**Given request**
Return every line of the records below word for word, leaving out the pictures.

# start of Input

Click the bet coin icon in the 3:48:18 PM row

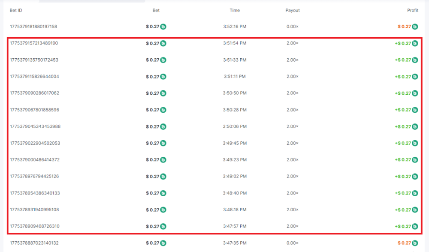tap(163, 210)
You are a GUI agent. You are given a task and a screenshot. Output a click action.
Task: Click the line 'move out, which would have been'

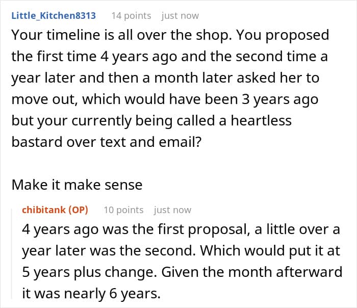pos(165,99)
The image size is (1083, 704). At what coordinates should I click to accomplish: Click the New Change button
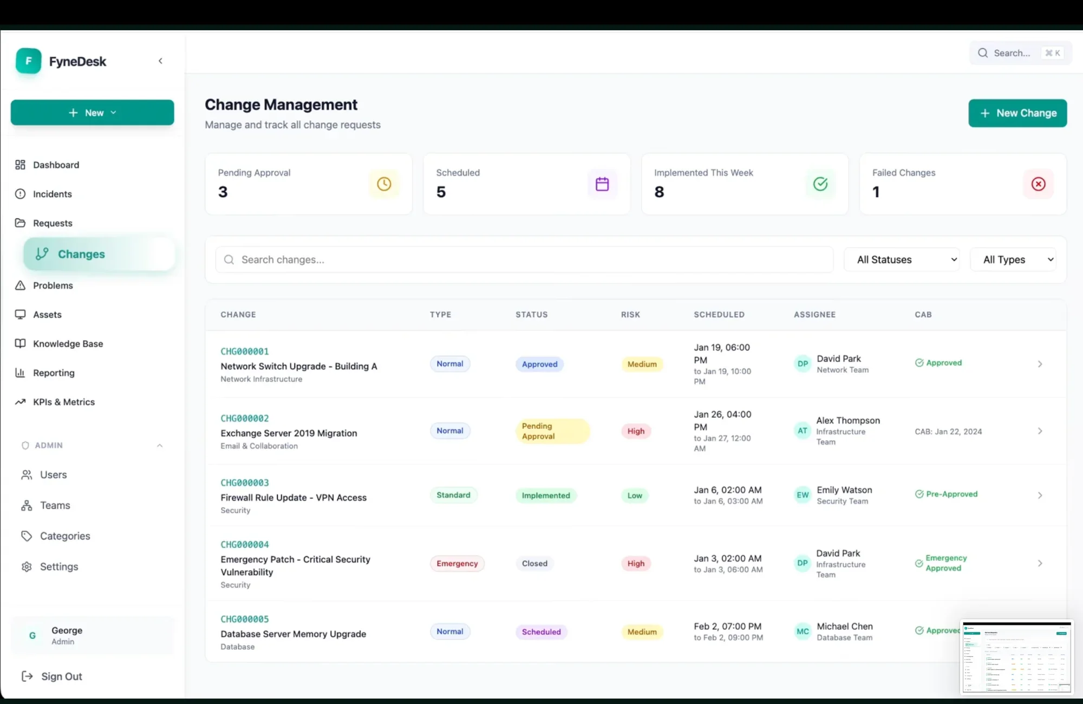click(x=1017, y=113)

# end of Input

**Solution for this exercise**
Click the bet coin icon in the 3:48:18 PM row

tap(163, 210)
You are a GUI agent. You are given a task and a screenshot. Output a click action.
Task: Click the line 'move out, which would have been'

pos(165,99)
The image size is (1083, 704). At what coordinates should I click to accomplish: Click the New Change button
click(x=1017, y=113)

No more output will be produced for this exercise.